[DATA PROVIDED Boundary: Start]

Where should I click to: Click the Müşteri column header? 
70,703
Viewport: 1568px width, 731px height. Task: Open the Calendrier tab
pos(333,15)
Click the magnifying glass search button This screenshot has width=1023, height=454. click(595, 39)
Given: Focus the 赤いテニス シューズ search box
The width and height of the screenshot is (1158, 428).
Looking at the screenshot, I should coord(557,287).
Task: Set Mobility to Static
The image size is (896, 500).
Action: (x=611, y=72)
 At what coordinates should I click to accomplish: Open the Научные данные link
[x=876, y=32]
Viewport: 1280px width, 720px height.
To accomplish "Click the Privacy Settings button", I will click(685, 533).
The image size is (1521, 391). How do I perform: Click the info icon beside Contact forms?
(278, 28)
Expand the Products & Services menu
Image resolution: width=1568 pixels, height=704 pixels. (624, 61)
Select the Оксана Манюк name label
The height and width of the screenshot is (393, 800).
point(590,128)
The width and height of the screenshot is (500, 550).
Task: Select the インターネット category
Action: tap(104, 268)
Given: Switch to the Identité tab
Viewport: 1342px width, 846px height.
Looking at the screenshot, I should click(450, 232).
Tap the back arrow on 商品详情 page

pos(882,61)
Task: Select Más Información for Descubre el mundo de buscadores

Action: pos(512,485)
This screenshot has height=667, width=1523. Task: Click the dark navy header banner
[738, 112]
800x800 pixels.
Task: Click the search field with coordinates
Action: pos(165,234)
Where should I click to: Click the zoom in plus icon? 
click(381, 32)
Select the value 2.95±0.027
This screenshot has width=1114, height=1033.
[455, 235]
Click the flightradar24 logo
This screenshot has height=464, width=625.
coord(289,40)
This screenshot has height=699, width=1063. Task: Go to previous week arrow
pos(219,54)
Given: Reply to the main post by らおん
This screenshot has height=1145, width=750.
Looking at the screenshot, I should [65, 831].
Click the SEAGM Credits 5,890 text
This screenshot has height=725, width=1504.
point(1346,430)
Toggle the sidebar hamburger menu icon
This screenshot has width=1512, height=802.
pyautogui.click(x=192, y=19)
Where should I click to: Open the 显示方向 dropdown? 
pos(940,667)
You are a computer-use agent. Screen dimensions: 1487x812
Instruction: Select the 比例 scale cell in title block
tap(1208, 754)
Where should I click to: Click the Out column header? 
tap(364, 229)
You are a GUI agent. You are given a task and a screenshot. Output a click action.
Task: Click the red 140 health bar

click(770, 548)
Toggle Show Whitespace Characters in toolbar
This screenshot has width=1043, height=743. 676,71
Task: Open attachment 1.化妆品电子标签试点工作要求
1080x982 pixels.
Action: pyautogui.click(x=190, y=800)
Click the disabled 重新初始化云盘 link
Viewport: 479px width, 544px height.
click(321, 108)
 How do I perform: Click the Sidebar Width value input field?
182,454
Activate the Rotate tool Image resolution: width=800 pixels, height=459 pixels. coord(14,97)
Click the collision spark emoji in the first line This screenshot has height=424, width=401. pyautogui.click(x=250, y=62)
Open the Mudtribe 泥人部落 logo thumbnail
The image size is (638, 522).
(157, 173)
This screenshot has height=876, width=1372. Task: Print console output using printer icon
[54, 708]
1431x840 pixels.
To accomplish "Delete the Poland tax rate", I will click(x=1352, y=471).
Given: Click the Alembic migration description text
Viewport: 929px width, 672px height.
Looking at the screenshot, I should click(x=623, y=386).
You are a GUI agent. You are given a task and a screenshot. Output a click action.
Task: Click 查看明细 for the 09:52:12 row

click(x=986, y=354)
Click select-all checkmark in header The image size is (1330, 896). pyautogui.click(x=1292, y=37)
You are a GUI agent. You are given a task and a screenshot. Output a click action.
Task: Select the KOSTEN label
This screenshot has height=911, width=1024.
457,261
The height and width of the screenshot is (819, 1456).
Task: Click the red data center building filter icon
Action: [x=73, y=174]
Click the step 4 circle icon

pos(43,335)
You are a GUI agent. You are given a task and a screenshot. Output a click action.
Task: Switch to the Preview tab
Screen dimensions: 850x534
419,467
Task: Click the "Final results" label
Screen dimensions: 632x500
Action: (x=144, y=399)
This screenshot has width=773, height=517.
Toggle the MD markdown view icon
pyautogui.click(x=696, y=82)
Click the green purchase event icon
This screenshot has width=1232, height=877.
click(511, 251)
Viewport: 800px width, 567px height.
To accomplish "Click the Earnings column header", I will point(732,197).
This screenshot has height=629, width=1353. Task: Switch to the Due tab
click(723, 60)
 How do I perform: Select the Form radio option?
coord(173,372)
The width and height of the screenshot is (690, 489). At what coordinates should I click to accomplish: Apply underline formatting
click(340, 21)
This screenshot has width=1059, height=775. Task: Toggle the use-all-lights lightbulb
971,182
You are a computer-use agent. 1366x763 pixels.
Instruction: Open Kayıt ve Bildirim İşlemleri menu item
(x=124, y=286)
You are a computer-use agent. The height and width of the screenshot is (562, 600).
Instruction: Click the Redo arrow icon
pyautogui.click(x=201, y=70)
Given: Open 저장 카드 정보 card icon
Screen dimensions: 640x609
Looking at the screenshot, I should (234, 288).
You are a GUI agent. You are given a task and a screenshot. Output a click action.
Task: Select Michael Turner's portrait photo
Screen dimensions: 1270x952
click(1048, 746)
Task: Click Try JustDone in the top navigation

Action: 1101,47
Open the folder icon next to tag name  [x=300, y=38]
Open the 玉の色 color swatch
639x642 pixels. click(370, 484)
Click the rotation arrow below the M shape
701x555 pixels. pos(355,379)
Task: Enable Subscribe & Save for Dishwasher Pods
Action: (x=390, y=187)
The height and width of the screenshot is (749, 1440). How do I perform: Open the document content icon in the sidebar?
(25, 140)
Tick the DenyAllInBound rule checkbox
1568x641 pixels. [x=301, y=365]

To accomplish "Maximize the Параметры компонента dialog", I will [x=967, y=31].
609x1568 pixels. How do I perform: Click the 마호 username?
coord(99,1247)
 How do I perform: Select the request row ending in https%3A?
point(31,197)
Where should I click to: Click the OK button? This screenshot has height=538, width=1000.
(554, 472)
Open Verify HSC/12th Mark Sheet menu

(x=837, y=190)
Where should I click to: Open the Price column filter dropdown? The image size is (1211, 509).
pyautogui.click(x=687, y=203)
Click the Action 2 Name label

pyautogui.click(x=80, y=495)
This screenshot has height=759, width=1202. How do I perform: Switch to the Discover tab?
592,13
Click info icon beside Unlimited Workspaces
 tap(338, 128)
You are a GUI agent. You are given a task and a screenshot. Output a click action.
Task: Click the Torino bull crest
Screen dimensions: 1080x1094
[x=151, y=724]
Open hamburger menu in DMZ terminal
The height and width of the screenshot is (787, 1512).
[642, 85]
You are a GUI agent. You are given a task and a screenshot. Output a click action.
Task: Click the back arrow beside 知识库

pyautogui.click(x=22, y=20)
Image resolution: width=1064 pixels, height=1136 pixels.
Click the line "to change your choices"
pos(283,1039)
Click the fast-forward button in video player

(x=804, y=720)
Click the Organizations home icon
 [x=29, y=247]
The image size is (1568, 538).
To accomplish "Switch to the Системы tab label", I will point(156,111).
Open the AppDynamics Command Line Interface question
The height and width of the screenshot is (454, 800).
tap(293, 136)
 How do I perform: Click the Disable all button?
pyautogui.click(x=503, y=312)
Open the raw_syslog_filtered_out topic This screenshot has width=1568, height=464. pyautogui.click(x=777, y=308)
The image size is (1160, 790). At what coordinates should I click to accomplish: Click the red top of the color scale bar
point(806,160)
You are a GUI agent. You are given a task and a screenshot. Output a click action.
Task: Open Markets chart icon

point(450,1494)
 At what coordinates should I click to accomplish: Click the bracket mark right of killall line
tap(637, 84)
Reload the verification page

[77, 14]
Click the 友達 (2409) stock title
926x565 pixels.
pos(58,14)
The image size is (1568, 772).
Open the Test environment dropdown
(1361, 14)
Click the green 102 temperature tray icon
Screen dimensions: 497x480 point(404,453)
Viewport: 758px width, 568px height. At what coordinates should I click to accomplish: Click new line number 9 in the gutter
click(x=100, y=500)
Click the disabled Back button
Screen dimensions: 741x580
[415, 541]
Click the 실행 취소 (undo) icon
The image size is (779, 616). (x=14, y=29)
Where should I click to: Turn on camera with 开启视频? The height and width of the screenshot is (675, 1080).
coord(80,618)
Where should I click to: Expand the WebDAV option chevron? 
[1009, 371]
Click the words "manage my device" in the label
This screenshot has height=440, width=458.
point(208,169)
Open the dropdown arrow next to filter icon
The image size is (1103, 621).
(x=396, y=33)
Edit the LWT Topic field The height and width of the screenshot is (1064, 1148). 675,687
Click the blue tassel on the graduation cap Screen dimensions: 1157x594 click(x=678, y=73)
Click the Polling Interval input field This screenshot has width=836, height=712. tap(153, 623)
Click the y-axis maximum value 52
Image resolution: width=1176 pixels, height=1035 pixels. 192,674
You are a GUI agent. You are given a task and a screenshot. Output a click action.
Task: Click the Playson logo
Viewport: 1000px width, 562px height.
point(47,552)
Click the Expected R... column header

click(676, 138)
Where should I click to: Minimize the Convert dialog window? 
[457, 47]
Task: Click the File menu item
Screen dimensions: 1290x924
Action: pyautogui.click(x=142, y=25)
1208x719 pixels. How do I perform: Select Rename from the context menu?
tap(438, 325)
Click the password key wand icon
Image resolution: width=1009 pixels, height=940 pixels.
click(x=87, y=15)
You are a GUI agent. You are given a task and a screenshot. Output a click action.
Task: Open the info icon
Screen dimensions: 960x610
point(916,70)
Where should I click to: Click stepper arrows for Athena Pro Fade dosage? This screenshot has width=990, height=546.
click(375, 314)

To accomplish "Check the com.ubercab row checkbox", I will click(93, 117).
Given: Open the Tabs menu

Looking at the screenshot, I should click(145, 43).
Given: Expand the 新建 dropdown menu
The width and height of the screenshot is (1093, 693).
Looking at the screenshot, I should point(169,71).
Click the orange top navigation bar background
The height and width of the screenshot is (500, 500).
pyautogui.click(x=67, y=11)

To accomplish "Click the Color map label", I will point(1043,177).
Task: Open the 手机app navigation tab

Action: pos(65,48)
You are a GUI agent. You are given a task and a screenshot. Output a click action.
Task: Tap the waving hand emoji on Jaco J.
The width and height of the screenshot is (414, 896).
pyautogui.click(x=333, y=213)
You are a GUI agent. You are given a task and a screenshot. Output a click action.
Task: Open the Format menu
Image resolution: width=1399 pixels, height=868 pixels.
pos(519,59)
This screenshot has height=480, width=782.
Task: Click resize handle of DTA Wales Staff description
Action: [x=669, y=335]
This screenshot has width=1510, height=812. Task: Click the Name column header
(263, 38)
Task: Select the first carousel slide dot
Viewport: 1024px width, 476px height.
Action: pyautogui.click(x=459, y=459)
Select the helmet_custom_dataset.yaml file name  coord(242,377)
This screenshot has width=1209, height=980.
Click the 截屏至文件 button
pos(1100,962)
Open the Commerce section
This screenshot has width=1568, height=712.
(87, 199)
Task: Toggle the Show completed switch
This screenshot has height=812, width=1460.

[DATA PROVIDED Boundary: End]

WHAT THIS TASK INVOLVES =
Across the listing above, state how many lines include the word "computer", with nothing but the number in reply.

YOUR RESPONSE =
3